Eriksen likes that during the clinic, he and the other volunteers are not required to fill out electronic medical records, he said.

“The paperwork’s less. There’s no insurance woes,” he said.

Typically, 300 people turn out to the event. the word got out late this year, resulting in a lower turnout, Gill said.

Each year, Gill and the medical volunteers usually find 12 to 15 people with suspicious symptoms and refer them back to their family physicians or a community clinic with a form describing their conditions.
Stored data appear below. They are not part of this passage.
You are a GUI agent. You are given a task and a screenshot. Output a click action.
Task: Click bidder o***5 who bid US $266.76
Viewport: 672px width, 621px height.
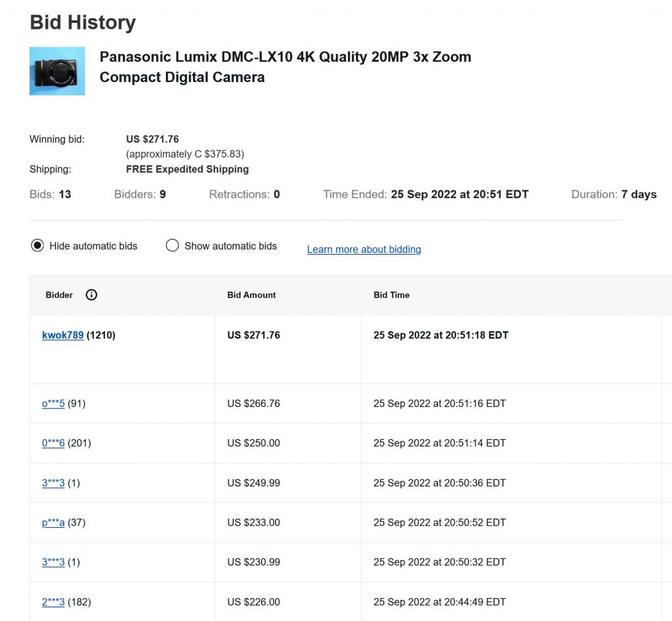[x=53, y=404]
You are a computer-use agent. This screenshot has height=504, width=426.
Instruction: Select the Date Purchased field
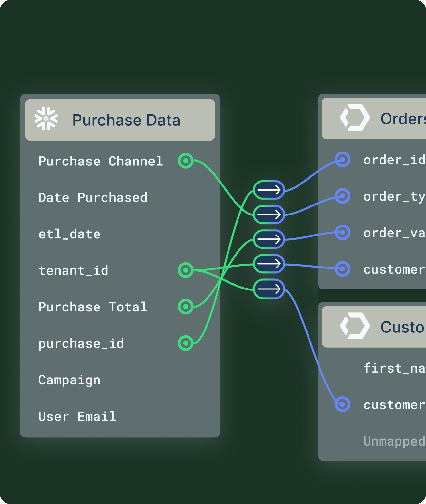(93, 197)
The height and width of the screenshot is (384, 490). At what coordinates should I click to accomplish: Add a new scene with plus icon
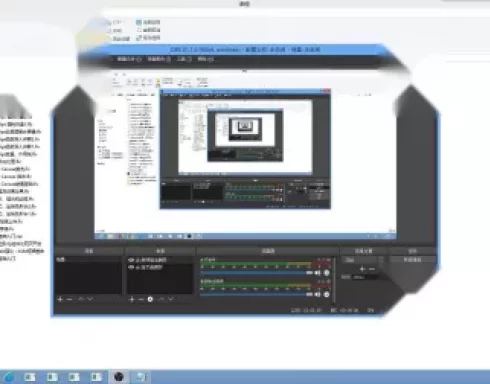(x=60, y=299)
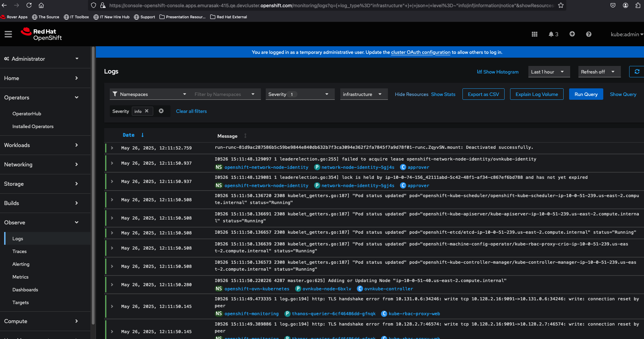Open the help question mark menu
This screenshot has height=339, width=644.
pos(589,34)
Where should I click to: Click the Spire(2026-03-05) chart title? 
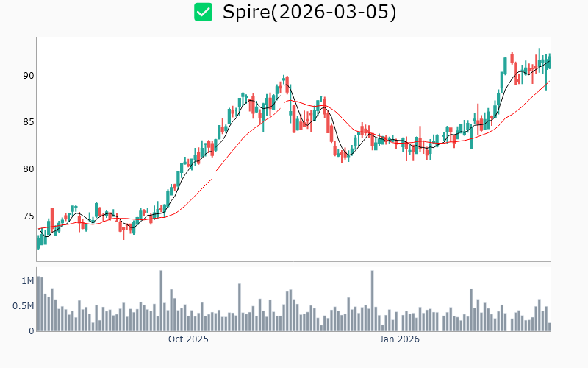pyautogui.click(x=309, y=13)
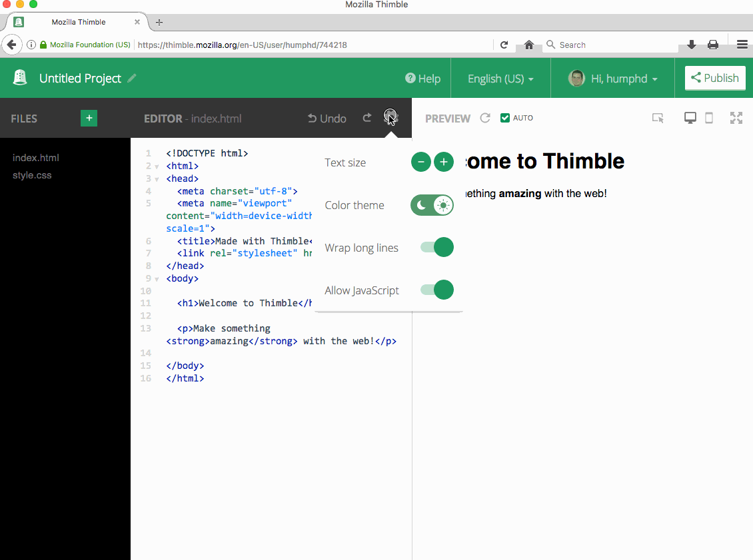Click the Publish button
The height and width of the screenshot is (560, 753).
(714, 78)
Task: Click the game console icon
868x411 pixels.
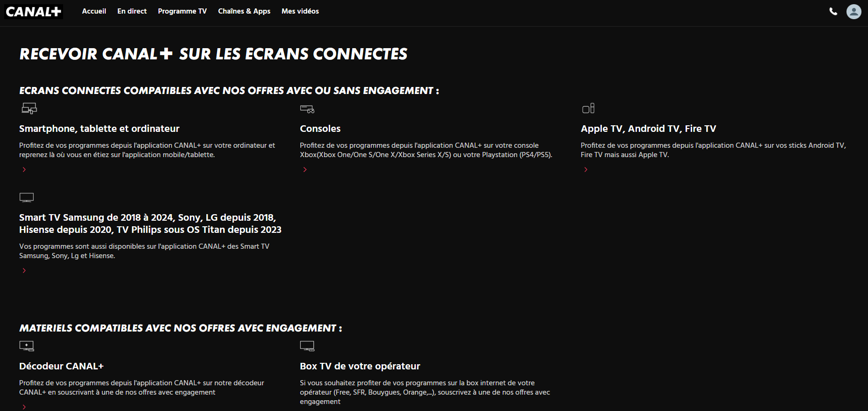Action: pyautogui.click(x=307, y=109)
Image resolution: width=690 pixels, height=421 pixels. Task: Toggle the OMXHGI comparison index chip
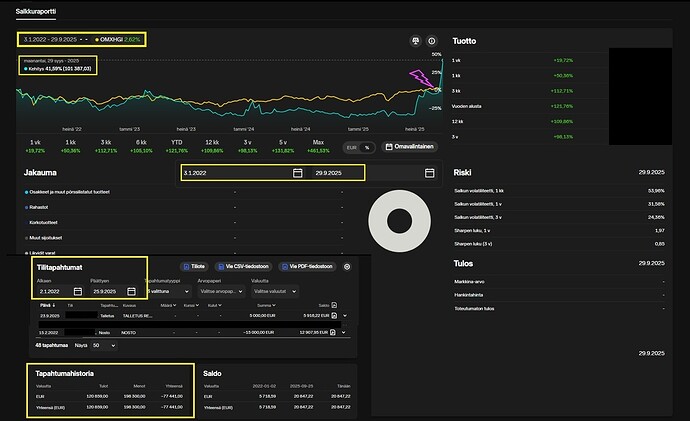coord(118,40)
They conduct a thorough history and examination of any potential signs of head and neck cancer.

Risk factors include excessive alcohol or tobacco use, and symptoms include a lump in the neck, a change in the voice, a sore in the mouth, a persistent cough, difficulty swallowing and earache or pain when swallowing.

The patients, as well as the volunteers, benefit, Gill said. the family physicians, for instance, learn how to do more in-depth head and neck evaluations, such as assessing the nasal passageway, throat and using a flexible scope to examine the vocal cords.

“The physicians also get a sense of satisfaction. They’re helping the community,” Gill said. “It’s nice to be able to do something and not have to worry about anything other than patient care.”

Darla Woodman, a registered nurse who works in the operating room at Poudre Valley Hospital in Fort Collins, typically works with patients after they have been diagnosed with a condition.

“It’s nice to see that they don’t have cancer. They get a clean bill of health versus the patients we see,” Woodman said.